Objectives.
1. Decide whether each statement agrees with the piece on the Dungeons & Dragons film, answering yes or no and quoting the words of the piece that settle it. (a) The writer has been a D&D fan for more than twenty years. (b) The writer has plans to see the new film four times. (c) The new film scored 100% on Rotten Tomatoes.
2. Carry the piece on the Dungeons & Dragons film forward, picking up right after its final sentence.

Dungeons & Dragons: Honour Among Thieves is the only film that’s had me genuinely excited for its release for a fair while, partly because I feel I have a stake in the film for some strange reason. It’s solely based on the fact that I’ve been a fan of D&D for almost a decade, I run my own games/campaigns, and am an active player and consumer of the products. Most films of the last year (big box office draws like Avatar 2), at most, garnered a response of “Oh yeah, go on then” from me when it came to my decision to see them in the cinema. But with the upcoming D&D movie, I’ve already confirmed to see it, at the time of writing, four times! Once with family, once with friends, once with my D&D group, and a solo trip just for myself.

The eOne/Paramount backed film is a reboot of the tabletop-game’s previous venture into the world of film, drawing people’s memories back to the critical failure and box-office bomb of a film that was Dungeons and Dragons, released in 2000 and starring the likes of Marlon Wayans and Jeremy Irons. At least the cast of that movie matched the “motley crew” aesthetic of most D&D adventuring parties. But hope seems to lie ahead

for the movie releasing at the end of March, with early reviews citing it as an accurate depiction of the in-game atmosphere, with elements of comedy, tonal seriousness, and high stakes. Seeing it score “100%” on Rotten Tomatoes, and have a consistent score of 7/10 across different reviews gives me hope!

In the twenty-three-year time period since the initial film’s release, the game has achieved an exponential growth in popularity, partly due to its featuring in television shows like Community and Stranger Things, but also in large part to the boom in online streaming 'actual-plays', shows where people play D&D online and stream their sessions to audiences around the world. Largely popular web series within the community like Critical Role, Dimension 20, High-Rollers, and smaller/burgeoning series like DesiQuest are giving audiences all over the world, from different backgrounds (with regards to race, gender and sexuality) access to the game. They are showing how anyone from anywhere is welcome within the tabletop-gaming space, and that its newer ventures into the world of film are following this same principle . Roleplaying allows the cohesion between your true self and your character; you live your best fantasy life as the high-elf cleric, while also being accepting of people from different ethnicities, genders, and sexualities. There is a rule at most tables and it’s simple: D.B.A.D.

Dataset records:
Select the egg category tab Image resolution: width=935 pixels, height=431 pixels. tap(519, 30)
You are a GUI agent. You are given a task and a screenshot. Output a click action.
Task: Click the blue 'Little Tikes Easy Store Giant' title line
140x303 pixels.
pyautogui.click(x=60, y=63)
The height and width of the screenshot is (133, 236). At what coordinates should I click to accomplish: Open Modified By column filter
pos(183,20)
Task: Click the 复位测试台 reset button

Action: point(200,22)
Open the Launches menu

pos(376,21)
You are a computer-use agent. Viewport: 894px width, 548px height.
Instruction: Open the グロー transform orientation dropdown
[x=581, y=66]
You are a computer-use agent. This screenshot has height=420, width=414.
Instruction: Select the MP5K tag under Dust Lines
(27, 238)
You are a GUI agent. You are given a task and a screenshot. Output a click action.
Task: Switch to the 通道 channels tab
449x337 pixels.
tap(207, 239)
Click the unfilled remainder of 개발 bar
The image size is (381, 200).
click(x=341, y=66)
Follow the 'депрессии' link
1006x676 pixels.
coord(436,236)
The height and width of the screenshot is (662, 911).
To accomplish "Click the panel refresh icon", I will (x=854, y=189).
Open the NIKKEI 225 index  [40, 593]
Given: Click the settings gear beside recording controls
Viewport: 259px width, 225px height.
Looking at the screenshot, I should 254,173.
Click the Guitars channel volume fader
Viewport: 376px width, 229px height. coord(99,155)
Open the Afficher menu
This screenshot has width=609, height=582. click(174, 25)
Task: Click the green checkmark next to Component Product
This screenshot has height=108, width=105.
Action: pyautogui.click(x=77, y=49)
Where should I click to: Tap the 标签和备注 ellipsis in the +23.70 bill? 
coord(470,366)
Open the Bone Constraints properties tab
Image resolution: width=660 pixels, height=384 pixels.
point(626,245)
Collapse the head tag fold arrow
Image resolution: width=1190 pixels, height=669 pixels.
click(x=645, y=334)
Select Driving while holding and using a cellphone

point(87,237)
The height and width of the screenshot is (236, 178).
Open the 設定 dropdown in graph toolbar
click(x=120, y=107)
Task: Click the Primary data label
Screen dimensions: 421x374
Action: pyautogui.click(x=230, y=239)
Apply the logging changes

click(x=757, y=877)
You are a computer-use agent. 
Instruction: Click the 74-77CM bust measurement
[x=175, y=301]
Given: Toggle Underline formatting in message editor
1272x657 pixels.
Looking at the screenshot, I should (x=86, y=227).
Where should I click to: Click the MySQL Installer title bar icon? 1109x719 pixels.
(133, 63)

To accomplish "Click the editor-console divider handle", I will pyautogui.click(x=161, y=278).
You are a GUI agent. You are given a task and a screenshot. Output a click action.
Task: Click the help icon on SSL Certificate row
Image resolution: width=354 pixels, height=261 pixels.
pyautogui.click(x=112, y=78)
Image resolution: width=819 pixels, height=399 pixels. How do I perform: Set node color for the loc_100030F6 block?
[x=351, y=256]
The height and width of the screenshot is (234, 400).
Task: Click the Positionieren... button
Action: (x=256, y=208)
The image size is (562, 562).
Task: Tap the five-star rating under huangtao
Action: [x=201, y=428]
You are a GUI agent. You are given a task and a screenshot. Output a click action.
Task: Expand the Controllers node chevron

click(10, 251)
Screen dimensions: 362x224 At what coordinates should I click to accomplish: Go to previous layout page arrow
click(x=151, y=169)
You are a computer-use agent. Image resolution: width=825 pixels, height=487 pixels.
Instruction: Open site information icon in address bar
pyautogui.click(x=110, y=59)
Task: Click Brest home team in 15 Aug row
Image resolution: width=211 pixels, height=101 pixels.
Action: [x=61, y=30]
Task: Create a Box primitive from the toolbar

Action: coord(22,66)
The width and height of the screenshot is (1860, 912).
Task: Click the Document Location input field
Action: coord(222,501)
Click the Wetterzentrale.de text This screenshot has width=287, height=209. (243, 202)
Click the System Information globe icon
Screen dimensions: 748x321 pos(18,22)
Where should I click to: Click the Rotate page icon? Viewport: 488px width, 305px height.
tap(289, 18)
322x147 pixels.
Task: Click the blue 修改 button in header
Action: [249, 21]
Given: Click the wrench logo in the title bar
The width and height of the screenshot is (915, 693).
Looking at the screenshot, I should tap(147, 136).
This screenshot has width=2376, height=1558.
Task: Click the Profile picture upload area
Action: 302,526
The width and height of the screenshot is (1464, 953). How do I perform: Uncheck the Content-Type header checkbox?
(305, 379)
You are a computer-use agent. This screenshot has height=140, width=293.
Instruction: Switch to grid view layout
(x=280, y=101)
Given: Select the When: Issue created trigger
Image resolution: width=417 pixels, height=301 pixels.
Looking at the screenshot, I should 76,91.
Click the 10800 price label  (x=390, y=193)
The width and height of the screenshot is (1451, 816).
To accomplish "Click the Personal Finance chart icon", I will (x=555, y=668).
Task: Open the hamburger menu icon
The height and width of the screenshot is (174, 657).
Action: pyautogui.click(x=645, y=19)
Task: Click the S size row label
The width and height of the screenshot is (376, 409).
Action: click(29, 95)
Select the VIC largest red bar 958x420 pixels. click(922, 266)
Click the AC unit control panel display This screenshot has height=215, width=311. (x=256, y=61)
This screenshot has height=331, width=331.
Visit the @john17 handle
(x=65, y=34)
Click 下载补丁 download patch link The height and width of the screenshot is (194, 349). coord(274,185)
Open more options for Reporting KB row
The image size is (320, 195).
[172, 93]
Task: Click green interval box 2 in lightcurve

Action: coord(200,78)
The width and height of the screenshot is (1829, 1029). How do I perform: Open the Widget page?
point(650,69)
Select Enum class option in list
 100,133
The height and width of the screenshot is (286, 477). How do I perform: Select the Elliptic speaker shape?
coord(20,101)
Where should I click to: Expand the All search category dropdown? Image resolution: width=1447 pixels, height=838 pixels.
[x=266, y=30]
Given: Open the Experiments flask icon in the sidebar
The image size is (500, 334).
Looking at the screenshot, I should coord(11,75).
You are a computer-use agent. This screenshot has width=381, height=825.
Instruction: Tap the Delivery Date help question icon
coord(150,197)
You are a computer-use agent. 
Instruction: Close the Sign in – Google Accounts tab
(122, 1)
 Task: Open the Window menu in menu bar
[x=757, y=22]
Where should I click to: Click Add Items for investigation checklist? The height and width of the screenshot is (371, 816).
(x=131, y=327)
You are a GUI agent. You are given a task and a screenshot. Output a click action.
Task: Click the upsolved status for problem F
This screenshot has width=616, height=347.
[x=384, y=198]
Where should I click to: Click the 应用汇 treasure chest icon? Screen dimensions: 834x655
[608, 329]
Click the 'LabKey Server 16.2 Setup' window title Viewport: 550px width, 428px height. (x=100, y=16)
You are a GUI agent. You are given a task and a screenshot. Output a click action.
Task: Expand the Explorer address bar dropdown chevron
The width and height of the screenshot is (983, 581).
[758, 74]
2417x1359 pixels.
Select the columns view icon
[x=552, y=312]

Expected responses.
1.
(a) No: "I’ve been a fan of D&D for almost a decade"
(b) Yes: "I’ve already confirmed to see it, at the time of writing, four times!"
(c) Yes: "Seeing it score “100%” on Rotten Tomatoes"

2.
Credit: Pxfuel

2023 has already been an eventful year for Dungeons and Dragons, and their parent companies Wizards of the Coast, and the big head-honcho, the dreaded monster at the end of the dungeon-crawl known as Hasbro. The OGL (Open Gaming License) debacle saw the higher-ups in charge of the game seek to revoke/replace the existing, beloved licence that allowed people to write their own third-party content for the game and publish it, everything from adventure modules, to world-guides and bestiaries. With the company threatening to cut the legs of third-party developers and publishers from under them, people rebelled and raised their voices. The higher-ups eventually backtracked following a mass boycott of their online platform D&D Beyond, and public outcry across social media. It’s funny that the creators of a game where heroes band together to defeat a larger threat against their way of life didn’t expect this response from their players/consumers…

But back to Honour Among Thieves then. Shall we?

The cast is star-studded with the likes of Chris Pine, Michelle Rodriguez, Rege-Jean Page and Hugh bloody Grant (not his actual middle name) taking starring roles alongside well-established stars of recent years, like Justice Smith and Sophia Lillis. Grant has gone on the record, last year at San Diego Comic Con, to say that he has experience as a Dungeon Master… just not the kind of “dungeon” the game is known for. This was all said in jest, of course. At least I think it was…

The film’s plot has been alluded to in various press junkets and trailers in the past year. It boils down to a simple premise: “We’re a team of thieves [...] we helped the wrong person steal the wrong thing”, unleashing the greatest evil in the world. It’s their job to fix the problem they caused in the first place, a plot that is very befitting of the common D&D campaign experience.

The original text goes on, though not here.